**Task to carry out:**
Please take the lines from the one holding "This screenshot has height=401, width=510." through the one holding "is (552, 980)." in the data below and copy them exactly.

[Source data]
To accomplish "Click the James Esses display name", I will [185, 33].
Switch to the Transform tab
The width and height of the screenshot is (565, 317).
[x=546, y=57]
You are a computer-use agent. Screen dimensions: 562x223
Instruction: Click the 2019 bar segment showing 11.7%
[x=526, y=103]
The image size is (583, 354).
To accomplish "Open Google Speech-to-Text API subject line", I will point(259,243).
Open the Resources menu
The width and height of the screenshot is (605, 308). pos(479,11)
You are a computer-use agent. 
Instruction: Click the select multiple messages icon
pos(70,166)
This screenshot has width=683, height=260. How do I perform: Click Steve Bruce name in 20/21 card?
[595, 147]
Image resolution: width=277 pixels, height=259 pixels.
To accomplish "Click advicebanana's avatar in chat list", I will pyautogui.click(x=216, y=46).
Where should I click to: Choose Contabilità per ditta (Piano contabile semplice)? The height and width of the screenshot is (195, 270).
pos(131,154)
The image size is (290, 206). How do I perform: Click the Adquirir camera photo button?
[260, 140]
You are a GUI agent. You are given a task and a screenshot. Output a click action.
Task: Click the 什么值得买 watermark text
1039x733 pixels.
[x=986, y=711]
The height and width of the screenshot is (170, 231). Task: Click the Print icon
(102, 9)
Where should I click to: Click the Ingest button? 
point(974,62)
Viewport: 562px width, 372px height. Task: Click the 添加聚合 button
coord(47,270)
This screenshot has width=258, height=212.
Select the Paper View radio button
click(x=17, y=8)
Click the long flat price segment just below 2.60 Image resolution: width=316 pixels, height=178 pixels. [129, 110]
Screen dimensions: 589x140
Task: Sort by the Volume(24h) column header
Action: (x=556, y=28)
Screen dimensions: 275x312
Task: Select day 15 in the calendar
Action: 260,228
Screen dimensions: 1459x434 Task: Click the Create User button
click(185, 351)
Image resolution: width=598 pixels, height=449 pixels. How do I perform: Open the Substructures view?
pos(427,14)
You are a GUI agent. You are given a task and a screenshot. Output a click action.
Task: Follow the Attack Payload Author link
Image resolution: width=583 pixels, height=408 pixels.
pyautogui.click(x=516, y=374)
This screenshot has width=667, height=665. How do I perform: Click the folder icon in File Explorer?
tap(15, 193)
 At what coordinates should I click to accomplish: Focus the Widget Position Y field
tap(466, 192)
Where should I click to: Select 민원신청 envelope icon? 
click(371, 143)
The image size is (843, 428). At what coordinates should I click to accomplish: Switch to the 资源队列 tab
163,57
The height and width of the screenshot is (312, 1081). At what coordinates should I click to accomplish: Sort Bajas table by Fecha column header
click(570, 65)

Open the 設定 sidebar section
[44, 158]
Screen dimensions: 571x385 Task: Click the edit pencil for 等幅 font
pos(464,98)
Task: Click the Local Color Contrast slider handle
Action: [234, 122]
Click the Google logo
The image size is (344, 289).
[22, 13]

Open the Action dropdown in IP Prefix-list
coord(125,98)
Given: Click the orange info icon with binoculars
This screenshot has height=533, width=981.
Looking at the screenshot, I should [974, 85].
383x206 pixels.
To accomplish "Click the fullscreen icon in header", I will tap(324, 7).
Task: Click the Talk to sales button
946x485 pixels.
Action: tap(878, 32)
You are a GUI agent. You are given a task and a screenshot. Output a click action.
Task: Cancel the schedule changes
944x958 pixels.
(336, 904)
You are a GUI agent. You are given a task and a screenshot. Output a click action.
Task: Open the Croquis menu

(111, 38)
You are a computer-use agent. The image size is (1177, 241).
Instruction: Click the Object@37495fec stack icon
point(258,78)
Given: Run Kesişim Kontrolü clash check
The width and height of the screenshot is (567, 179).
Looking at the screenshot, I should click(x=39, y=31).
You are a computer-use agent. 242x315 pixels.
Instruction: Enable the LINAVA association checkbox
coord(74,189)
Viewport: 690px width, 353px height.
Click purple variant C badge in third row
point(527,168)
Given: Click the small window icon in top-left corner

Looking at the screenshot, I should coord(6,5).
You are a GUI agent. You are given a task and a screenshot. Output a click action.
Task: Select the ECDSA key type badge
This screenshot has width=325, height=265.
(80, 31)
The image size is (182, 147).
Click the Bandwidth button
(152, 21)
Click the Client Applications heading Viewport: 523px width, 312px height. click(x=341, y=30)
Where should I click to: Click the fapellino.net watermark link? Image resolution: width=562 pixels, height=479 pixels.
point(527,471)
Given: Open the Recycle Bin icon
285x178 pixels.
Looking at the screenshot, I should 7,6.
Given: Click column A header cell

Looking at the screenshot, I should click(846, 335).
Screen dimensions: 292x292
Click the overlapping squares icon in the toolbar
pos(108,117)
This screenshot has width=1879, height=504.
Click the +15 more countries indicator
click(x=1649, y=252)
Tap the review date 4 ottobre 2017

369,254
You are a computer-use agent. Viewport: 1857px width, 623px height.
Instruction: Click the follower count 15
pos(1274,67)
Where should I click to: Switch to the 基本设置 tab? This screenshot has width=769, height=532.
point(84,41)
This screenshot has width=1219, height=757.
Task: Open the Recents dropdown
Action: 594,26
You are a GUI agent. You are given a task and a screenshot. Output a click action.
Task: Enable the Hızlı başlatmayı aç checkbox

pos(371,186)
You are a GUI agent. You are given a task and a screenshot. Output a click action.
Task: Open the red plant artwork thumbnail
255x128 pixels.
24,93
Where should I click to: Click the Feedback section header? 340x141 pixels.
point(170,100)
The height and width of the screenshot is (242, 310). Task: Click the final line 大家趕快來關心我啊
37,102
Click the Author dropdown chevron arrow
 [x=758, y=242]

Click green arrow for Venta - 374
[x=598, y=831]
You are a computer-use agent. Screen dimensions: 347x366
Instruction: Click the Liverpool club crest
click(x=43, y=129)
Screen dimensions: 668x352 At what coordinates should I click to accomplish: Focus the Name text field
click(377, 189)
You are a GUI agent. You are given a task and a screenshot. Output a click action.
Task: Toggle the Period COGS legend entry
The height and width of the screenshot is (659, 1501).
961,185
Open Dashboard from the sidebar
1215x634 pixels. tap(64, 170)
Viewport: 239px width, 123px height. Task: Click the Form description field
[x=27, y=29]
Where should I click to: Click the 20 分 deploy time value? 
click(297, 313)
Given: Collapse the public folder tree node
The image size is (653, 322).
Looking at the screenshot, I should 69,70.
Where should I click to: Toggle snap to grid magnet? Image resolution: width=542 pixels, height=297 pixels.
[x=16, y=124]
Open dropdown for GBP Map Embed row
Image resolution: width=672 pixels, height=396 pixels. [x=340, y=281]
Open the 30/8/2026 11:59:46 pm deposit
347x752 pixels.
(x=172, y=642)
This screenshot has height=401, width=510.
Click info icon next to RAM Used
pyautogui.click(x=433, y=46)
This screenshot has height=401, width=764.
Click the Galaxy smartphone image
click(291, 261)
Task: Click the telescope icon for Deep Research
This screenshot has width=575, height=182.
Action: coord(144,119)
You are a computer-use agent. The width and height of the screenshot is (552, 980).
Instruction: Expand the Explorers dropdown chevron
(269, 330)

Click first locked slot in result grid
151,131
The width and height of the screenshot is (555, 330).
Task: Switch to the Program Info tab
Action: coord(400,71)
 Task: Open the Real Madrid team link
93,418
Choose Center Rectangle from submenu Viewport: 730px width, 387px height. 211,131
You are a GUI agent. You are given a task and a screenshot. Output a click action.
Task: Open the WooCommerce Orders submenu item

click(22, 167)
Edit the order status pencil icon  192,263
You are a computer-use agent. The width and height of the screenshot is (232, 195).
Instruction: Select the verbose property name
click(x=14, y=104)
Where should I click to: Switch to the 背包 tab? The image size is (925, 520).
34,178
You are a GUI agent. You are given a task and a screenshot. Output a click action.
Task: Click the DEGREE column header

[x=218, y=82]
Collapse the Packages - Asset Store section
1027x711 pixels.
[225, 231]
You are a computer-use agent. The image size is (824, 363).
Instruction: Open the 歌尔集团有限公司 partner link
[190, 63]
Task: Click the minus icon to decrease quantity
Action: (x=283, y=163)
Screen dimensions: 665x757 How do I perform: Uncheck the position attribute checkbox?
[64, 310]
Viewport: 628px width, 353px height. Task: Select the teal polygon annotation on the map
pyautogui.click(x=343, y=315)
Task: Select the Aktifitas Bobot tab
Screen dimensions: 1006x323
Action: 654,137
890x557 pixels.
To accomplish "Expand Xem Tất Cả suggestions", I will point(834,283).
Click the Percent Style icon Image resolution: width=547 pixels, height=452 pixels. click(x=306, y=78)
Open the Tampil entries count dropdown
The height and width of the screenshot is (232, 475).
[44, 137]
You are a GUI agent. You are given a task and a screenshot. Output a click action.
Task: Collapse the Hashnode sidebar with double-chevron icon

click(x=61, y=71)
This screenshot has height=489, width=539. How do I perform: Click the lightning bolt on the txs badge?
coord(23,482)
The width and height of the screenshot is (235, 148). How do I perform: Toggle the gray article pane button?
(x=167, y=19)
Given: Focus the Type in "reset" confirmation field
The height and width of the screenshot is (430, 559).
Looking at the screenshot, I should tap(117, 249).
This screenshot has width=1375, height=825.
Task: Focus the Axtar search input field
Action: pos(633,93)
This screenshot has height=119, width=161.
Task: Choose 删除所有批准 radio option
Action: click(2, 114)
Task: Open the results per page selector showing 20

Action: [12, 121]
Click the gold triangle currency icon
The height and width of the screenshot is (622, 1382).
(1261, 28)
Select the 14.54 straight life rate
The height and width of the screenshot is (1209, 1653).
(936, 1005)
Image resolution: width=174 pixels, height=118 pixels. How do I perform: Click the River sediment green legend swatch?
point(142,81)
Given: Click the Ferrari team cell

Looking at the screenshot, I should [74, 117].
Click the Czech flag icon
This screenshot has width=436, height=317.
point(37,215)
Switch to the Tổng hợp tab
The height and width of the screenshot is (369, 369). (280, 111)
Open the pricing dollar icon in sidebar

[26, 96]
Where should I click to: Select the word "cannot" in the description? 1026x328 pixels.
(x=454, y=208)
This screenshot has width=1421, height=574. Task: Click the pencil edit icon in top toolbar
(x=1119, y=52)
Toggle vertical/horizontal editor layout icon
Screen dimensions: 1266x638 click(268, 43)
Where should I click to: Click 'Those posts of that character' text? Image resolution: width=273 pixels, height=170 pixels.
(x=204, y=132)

**Task solution:**
This screenshot has height=401, width=510.
Click info icon next to RAM Used
pyautogui.click(x=433, y=46)
This screenshot has height=401, width=764.
Click the Galaxy smartphone image
click(291, 261)
Task: Click the telescope icon for Deep Research
This screenshot has width=575, height=182.
Action: coord(144,119)
You are a computer-use agent. The width and height of the screenshot is (552, 980).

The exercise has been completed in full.